** Your objective **
Arrange all of the lines below as a Markdown table with two columns, "Row" and "Line", giving each line its own numbered row and omitting blank lines.

** Available records **
(begin)
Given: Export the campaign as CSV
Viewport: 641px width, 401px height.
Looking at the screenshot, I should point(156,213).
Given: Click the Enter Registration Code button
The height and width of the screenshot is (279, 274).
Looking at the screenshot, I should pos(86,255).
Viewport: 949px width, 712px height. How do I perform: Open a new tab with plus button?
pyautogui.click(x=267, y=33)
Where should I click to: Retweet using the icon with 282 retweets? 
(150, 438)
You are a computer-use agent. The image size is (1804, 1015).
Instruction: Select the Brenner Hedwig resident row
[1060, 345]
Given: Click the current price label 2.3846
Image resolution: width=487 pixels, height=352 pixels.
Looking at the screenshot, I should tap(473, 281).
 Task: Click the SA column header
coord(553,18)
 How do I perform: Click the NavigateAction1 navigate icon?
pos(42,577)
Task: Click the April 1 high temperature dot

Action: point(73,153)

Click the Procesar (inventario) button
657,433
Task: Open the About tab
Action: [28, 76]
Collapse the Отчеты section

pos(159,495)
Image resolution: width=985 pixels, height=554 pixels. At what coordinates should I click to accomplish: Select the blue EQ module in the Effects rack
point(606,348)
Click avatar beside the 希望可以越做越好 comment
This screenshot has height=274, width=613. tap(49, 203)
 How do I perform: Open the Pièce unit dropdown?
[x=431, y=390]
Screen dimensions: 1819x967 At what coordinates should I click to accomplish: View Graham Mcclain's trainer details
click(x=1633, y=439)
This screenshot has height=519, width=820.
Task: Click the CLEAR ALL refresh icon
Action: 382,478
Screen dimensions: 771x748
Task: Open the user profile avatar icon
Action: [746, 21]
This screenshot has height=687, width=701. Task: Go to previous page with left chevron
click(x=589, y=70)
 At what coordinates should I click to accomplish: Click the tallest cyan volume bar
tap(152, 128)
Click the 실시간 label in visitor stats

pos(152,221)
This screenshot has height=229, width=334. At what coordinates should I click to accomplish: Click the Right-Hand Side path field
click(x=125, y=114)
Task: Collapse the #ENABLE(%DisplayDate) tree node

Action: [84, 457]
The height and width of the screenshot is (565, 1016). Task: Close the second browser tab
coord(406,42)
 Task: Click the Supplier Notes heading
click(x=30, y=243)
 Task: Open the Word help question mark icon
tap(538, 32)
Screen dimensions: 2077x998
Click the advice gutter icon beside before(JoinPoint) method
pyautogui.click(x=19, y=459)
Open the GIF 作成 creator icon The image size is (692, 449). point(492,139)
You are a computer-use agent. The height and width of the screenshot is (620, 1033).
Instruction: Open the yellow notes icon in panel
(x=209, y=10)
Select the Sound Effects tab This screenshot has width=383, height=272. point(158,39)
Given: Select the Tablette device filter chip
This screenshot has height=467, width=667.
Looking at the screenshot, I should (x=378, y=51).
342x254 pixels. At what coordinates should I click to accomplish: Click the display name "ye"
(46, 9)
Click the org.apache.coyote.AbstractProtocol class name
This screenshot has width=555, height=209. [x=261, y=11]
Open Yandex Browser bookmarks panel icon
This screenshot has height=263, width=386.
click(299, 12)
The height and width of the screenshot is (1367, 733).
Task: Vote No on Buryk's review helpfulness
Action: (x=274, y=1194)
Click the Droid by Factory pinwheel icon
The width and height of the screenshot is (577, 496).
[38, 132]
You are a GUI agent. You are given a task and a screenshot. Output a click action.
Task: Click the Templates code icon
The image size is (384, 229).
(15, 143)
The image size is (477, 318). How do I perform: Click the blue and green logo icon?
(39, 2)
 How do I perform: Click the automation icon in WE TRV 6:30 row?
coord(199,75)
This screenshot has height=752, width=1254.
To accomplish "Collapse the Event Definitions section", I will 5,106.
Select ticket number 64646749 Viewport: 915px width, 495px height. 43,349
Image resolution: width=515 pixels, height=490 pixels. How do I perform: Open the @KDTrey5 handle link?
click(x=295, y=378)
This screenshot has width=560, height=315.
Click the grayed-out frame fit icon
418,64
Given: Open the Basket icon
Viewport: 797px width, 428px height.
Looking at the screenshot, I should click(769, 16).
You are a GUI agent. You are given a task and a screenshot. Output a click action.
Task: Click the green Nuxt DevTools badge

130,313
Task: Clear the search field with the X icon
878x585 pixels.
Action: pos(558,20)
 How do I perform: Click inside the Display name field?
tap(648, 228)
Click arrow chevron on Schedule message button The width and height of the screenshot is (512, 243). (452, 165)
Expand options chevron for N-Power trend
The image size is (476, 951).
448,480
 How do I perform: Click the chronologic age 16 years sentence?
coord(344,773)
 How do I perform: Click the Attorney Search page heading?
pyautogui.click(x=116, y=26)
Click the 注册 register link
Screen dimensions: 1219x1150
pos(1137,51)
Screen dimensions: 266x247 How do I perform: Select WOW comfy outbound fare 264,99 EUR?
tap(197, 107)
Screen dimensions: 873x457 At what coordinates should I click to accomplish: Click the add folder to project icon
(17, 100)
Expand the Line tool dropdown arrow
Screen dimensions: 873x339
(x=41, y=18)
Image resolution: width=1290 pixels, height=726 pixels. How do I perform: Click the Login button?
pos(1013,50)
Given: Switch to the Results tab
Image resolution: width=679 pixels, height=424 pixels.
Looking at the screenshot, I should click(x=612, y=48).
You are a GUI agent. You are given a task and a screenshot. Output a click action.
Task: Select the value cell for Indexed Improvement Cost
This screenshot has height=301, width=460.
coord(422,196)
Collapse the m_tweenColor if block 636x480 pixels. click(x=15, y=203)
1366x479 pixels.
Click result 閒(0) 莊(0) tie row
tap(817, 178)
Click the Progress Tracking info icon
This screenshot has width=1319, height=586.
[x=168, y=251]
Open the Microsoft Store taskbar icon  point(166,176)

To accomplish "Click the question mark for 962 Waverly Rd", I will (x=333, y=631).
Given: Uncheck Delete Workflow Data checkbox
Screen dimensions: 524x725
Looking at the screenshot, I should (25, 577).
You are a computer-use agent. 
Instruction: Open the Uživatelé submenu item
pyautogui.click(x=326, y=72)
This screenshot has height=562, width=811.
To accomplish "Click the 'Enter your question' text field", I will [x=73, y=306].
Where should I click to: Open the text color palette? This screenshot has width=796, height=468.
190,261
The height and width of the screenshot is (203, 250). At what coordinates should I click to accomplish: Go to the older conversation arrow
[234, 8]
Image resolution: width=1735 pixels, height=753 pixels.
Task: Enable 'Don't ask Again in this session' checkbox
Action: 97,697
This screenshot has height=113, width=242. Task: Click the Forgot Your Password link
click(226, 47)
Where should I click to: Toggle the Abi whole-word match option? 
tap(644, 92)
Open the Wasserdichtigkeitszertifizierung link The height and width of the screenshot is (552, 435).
(end)
** Exercise result **
| Row | Line |
|---|---|
| 1 | Given: Export the campaign as CSV |
| 2 | Viewport: 641px width, 401px height. |
| 3 | Looking at the screenshot, I should point(156,213). |
| 4 | Given: Click the Enter Registration Code button |
| 5 | The height and width of the screenshot is (279, 274). |
| 6 | Looking at the screenshot, I should pos(86,255). |
| 7 | Viewport: 949px width, 712px height. How do I perform: Open a new tab with plus button? |
| 8 | pyautogui.click(x=267, y=33) |
| 9 | Where should I click to: Retweet using the icon with 282 retweets?  |
| 10 | (150, 438) |
| 11 | You are a computer-use agent. The image size is (1804, 1015). |
| 12 | Instruction: Select the Brenner Hedwig resident row |
| 13 | [1060, 345] |
| 14 | Given: Click the current price label 2.3846 |
| 15 | Image resolution: width=487 pixels, height=352 pixels. |
| 16 | Looking at the screenshot, I should tap(473, 281). |
| 17 |  Task: Click the SA column header |
| 18 | coord(553,18) |
| 19 |  How do I perform: Click the NavigateAction1 navigate icon? |
| 20 | pos(42,577) |
| 21 | Task: Click the April 1 high temperature dot |
| 22 | Action: point(73,153) |
| 23 | Click the Procesar (inventario) button |
| 24 | 657,433 |
| 25 | Task: Open the About tab |
| 26 | Action: [28, 76] |
| 27 | Collapse the Отчеты section |
| 28 | pos(159,495) |
| 29 | Image resolution: width=985 pixels, height=554 pixels. At what coordinates should I click to accomplish: Select the blue EQ module in the Effects rack |
| 30 | point(606,348) |
| 31 | Click avatar beside the 希望可以越做越好 comment |
| 32 | This screenshot has height=274, width=613. tap(49, 203) |
| 33 |  How do I perform: Open the Pièce unit dropdown? |
| 34 | [x=431, y=390] |
| 35 | Screen dimensions: 1819x967 At what coordinates should I click to accomplish: View Graham Mcclain's trainer details |
| 36 | click(x=1633, y=439) |
| 37 | This screenshot has height=519, width=820. |
| 38 | Task: Click the CLEAR ALL refresh icon |
| 39 | Action: 382,478 |
| 40 | Screen dimensions: 771x748 |
| 41 | Task: Open the user profile avatar icon |
| 42 | Action: [746, 21] |
| 43 | This screenshot has height=687, width=701. Task: Go to previous page with left chevron |
| 44 | click(x=589, y=70) |
| 45 |  At what coordinates should I click to accomplish: Click the tallest cyan volume bar |
| 46 | tap(152, 128) |
| 47 | Click the 실시간 label in visitor stats |
| 48 | pos(152,221) |
| 49 | This screenshot has height=229, width=334. At what coordinates should I click to accomplish: Click the Right-Hand Side path field |
| 50 | click(x=125, y=114) |
| 51 | Task: Collapse the #ENABLE(%DisplayDate) tree node |
| 52 | Action: [84, 457] |
| 53 | The height and width of the screenshot is (565, 1016). Task: Close the second browser tab |
| 54 | coord(406,42) |
| 55 |  Task: Click the Supplier Notes heading |
| 56 | click(x=30, y=243) |
| 57 |  Task: Open the Word help question mark icon |
| 58 | tap(538, 32) |
| 59 | Screen dimensions: 2077x998 |
| 60 | Click the advice gutter icon beside before(JoinPoint) method |
| 61 | pyautogui.click(x=19, y=459) |
| 62 | Open the GIF 作成 creator icon The image size is (692, 449). point(492,139) |
| 63 | You are a computer-use agent. The height and width of the screenshot is (620, 1033). |
| 64 | Instruction: Open the yellow notes icon in panel |
| 65 | (x=209, y=10) |
| 66 | Select the Sound Effects tab This screenshot has width=383, height=272. point(158,39) |
| 67 | Given: Select the Tablette device filter chip |
| 68 | This screenshot has height=467, width=667. |
| 69 | Looking at the screenshot, I should (x=378, y=51). |
| 70 | 342x254 pixels. At what coordinates should I click to accomplish: Click the display name "ye" |
| 71 | (46, 9) |
| 72 | Click the org.apache.coyote.AbstractProtocol class name |
| 73 | This screenshot has width=555, height=209. [x=261, y=11] |
| 74 | Open Yandex Browser bookmarks panel icon |
| 75 | This screenshot has height=263, width=386. |
| 76 | click(299, 12) |
| 77 | The height and width of the screenshot is (1367, 733). |
| 78 | Task: Vote No on Buryk's review helpfulness |
| 79 | Action: (x=274, y=1194) |
| 80 | Click the Droid by Factory pinwheel icon |
| 81 | The width and height of the screenshot is (577, 496). |
| 82 | [38, 132] |
| 83 | You are a GUI agent. You are given a task and a screenshot. Output a click action. |
| 84 | Task: Click the Templates code icon |
| 85 | The image size is (384, 229). |
| 86 | (15, 143) |
| 87 | The image size is (477, 318). How do I perform: Click the blue and green logo icon? |
| 88 | (39, 2) |
| 89 |  How do I perform: Click the automation icon in WE TRV 6:30 row? |
| 90 | coord(199,75) |
| 91 | This screenshot has height=752, width=1254. |
| 92 | To accomplish "Collapse the Event Definitions section", I will 5,106. |
| 93 | Select ticket number 64646749 Viewport: 915px width, 495px height. 43,349 |
| 94 | Image resolution: width=515 pixels, height=490 pixels. How do I perform: Open the @KDTrey5 handle link? |
| 95 | click(x=295, y=378) |
| 96 | This screenshot has width=560, height=315. |
| 97 | Click the grayed-out frame fit icon |
| 98 | 418,64 |
| 99 | Given: Open the Basket icon |
| 100 | Viewport: 797px width, 428px height. |
| 101 | Looking at the screenshot, I should click(769, 16). |
| 102 | You are a GUI agent. You are given a task and a screenshot. Output a click action. |
| 103 | Task: Click the green Nuxt DevTools badge |
| 104 | 130,313 |
| 105 | Task: Clear the search field with the X icon |
| 106 | 878x585 pixels. |
| 107 | Action: pos(558,20) |
| 108 |  How do I perform: Click inside the Display name field? |
| 109 | tap(648, 228) |
| 110 | Click arrow chevron on Schedule message button The width and height of the screenshot is (512, 243). (452, 165) |
| 111 | Expand options chevron for N-Power trend |
| 112 | The image size is (476, 951). |
| 113 | 448,480 |
| 114 |  How do I perform: Click the chronologic age 16 years sentence? |
| 115 | coord(344,773) |
| 116 |  How do I perform: Click the Attorney Search page heading? |
| 117 | pyautogui.click(x=116, y=26) |
| 118 | Click the 注册 register link |
| 119 | Screen dimensions: 1219x1150 |
| 120 | pos(1137,51) |
| 121 | Screen dimensions: 266x247 How do I perform: Select WOW comfy outbound fare 264,99 EUR? |
| 122 | tap(197, 107) |
| 123 | Screen dimensions: 873x457 At what coordinates should I click to accomplish: Click the add folder to project icon |
| 124 | (17, 100) |
| 125 | Expand the Line tool dropdown arrow |
| 126 | Screen dimensions: 873x339 |
| 127 | (x=41, y=18) |
| 128 | Image resolution: width=1290 pixels, height=726 pixels. How do I perform: Click the Login button? |
| 129 | pos(1013,50) |
| 130 | Given: Switch to the Results tab |
| 131 | Image resolution: width=679 pixels, height=424 pixels. |
| 132 | Looking at the screenshot, I should click(x=612, y=48). |
| 133 | You are a GUI agent. You are given a task and a screenshot. Output a click action. |
| 134 | Task: Select the value cell for Indexed Improvement Cost |
| 135 | This screenshot has height=301, width=460. |
| 136 | coord(422,196) |
| 137 | Collapse the m_tweenColor if block 636x480 pixels. click(x=15, y=203) |
| 138 | 1366x479 pixels. |
| 139 | Click result 閒(0) 莊(0) tie row |
| 140 | tap(817, 178) |
| 141 | Click the Progress Tracking info icon |
| 142 | This screenshot has width=1319, height=586. |
| 143 | [x=168, y=251] |
| 144 | Open the Microsoft Store taskbar icon  point(166,176) |
| 145 | To accomplish "Click the question mark for 962 Waverly Rd", I will (x=333, y=631). |
| 146 | Given: Uncheck Delete Workflow Data checkbox |
| 147 | Screen dimensions: 524x725 |
| 148 | Looking at the screenshot, I should (25, 577). |
| 149 | You are a computer-use agent.  |
| 150 | Instruction: Open the Uživatelé submenu item |
| 151 | pyautogui.click(x=326, y=72) |
| 152 | This screenshot has height=562, width=811. |
| 153 | To accomplish "Click the 'Enter your question' text field", I will [x=73, y=306]. |
| 154 | Where should I click to: Open the text color palette? This screenshot has width=796, height=468. |
| 155 | 190,261 |
| 156 | The height and width of the screenshot is (203, 250). At what coordinates should I click to accomplish: Go to the older conversation arrow |
| 157 | [234, 8] |
| 158 | Image resolution: width=1735 pixels, height=753 pixels. |
| 159 | Task: Enable 'Don't ask Again in this session' checkbox |
| 160 | Action: 97,697 |
| 161 | This screenshot has height=113, width=242. Task: Click the Forgot Your Password link |
| 162 | click(226, 47) |
| 163 | Where should I click to: Toggle the Abi whole-word match option?  |
| 164 | tap(644, 92) |
| 165 | Open the Wasserdichtigkeitszertifizierung link The height and width of the screenshot is (552, 435). |